Since the element of surprise had now been lost, the man who had cut the power and phone lines fixed three small charges of plastic explosive to the top, middle and bottom edge of the door on the side where the hinges were and wired them together to a fuse before joining his companions a short distance away. When the blast went off all three ran back, kicked the door open in reverse and rushed inside, wielding powerful torch beams that cut the darkness like scalpels.
In less than two minutes, they had searched every room in the house. The only inhabitant who tried to put up a fight was Antonio, the fifty-year-old head of the family. He was subdued by a pistol shot to his left kneecap and beaten unconscious. The operation then proceeded as planned and without further interruption. The mother and her eldest son and two daughters were locked up in one of the bedrooms, after which the intruders turned their attention to Francesco Nicastro. He had not made any attempt to protest or resist. Indeed, he still looked dozy and lost in his dreams. The man who had spoken angrily earlier felled him wi
th a massive blow to the face, then picked him up like a sack of barley and threw him on to the bed. He prised his jaws open and wedged the teeth on either side with chunks of rubber cut from an old tractor tyre. One of the other men gripped the boy’s tongue firmly with a pair of pliers while the leader sliced off a chunk of it with a razor blade. All three then clattered back down the stairs, got into the Jeep and drove away.
Across the street, Maria tried to block out the cacophony of screams emanating from the Nicastro house. The knowledge that her predictions had been validated brought no comfort. Her prayers had been powerless, she was powerless, they were all powerless. She walked in slow, painful steps down the stairs to the living room and the only phone in the house.
‘Send an ambulance at once,’ Maria told the emergency operator. ‘There’s been a terrible accident.’
Martin Nguyen’s driver had been unbeatable when it came to getting maximum respect on the autostrada down from Rome, but faced with the task of finding his way around Cosenza it rapidly became clear that he didn’t have a clue. The limo was much too good to give up — leather seats, tinted windows and a/c that really worked — but under the terms of the leasing agreement no one else was allowed to drive it. Martin’s solution had been to call a cab to the Rende International Residence, then slip the guy enough cash to have him park his vehicle and act as navigator for the clueless romano.
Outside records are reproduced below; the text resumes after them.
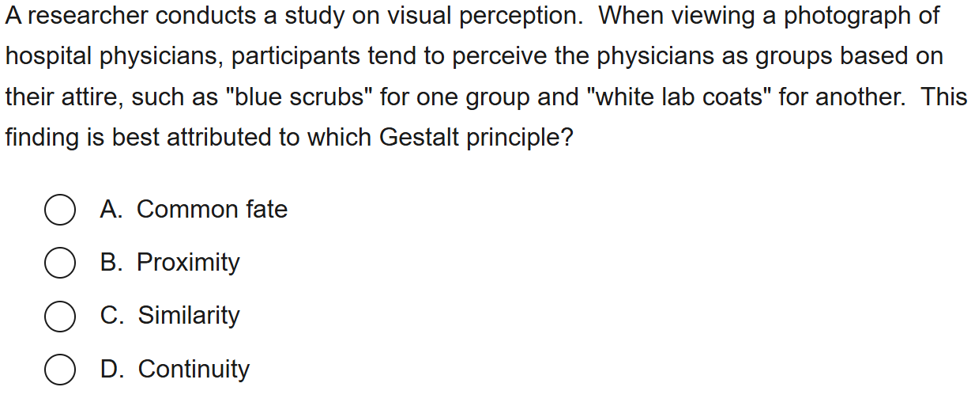The width and height of the screenshot is (975, 406).
Task: Click the "C. Similarity" answer text
Action: [x=170, y=316]
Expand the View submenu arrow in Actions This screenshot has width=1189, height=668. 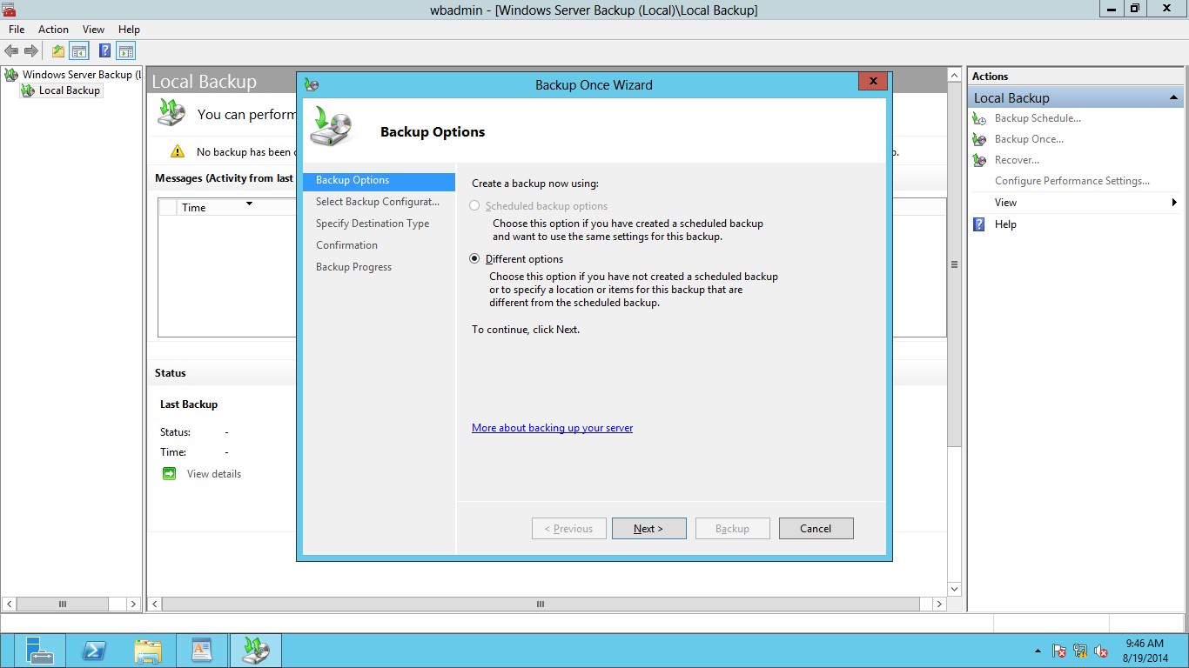pos(1174,203)
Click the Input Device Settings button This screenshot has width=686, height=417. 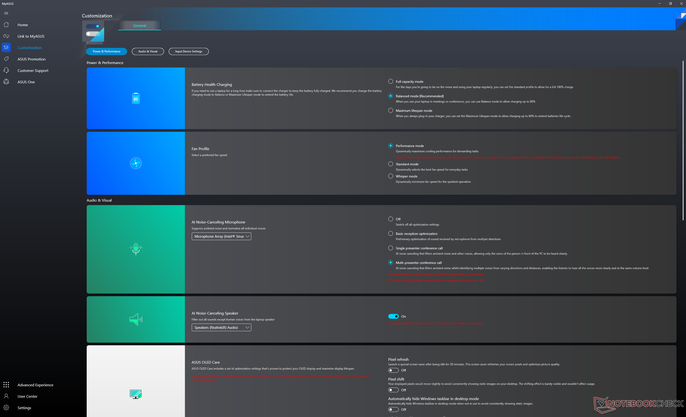click(x=188, y=51)
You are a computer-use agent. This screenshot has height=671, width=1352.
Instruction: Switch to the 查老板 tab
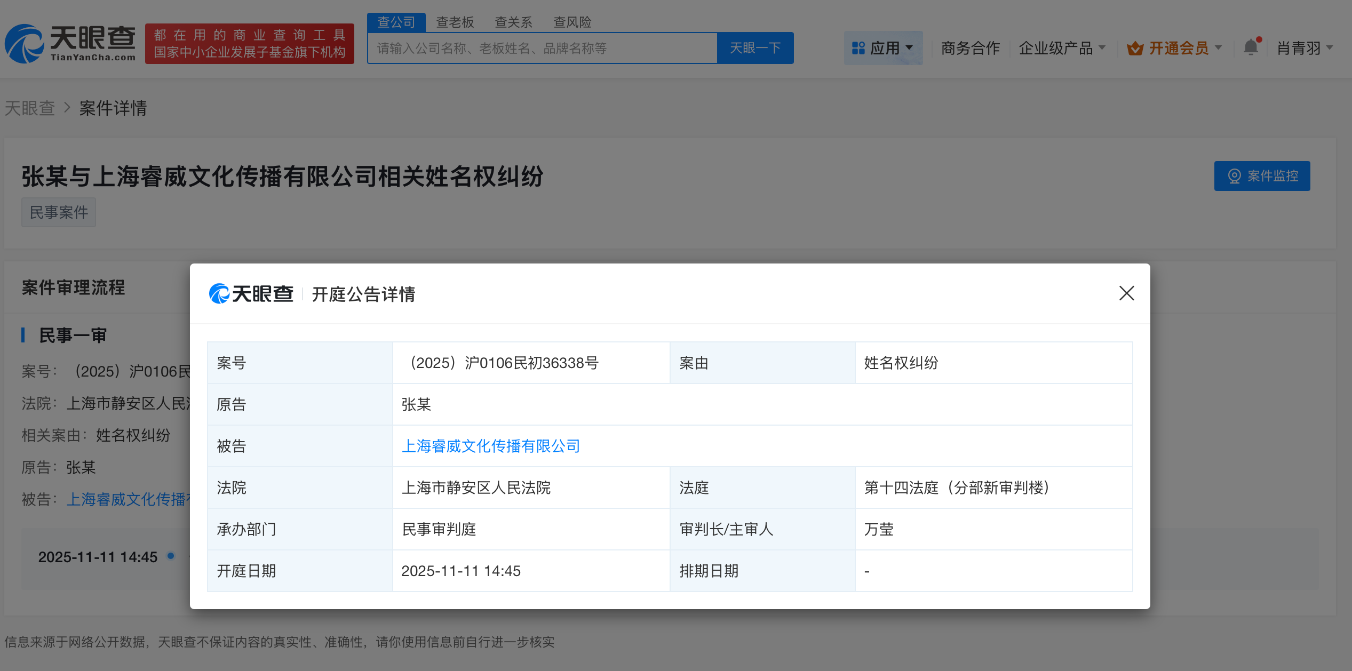[455, 21]
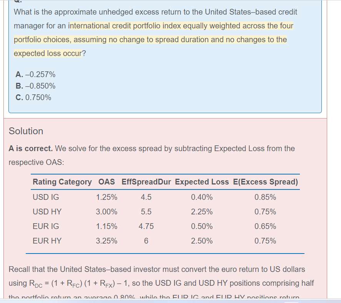Select answer choice C, 0.750%
The width and height of the screenshot is (341, 303).
pos(33,97)
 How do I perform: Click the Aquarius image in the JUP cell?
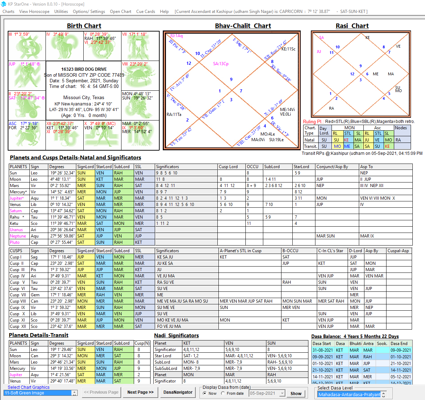pyautogui.click(x=27, y=76)
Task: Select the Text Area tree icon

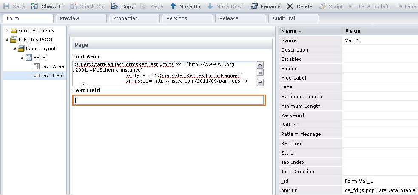Action: [36, 66]
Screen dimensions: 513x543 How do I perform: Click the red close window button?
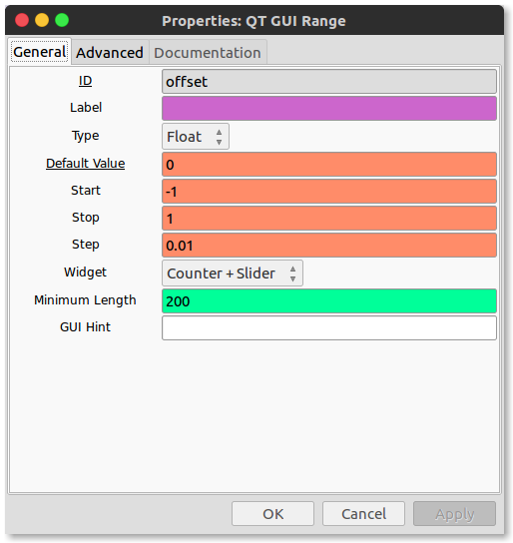pyautogui.click(x=22, y=20)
They reached the Hotel Centrale at twenty to five. The air was mild and welcoming, but it was still dark. Tom Newman was waiting outside, and he and Martin proceeded to Aeroscan Surveying’s base in the outlying southern suburbs of the city. Neither of the Americans had been able to get breakfast at their respective hotels before leaving, so Phil Larson instantly went up a notch in Martin’s estimation by having brewed up a pot of coffee and bought some pastries from a bakery that opened early. Once Phil had got through giving them a long story about some break-in the previous night — ‘Nothing missing, it looks like, but you know how you feel kind of violated?’ — Martin opened his aluminium briefcase and passed a thick sheaf of printed matter across the desk.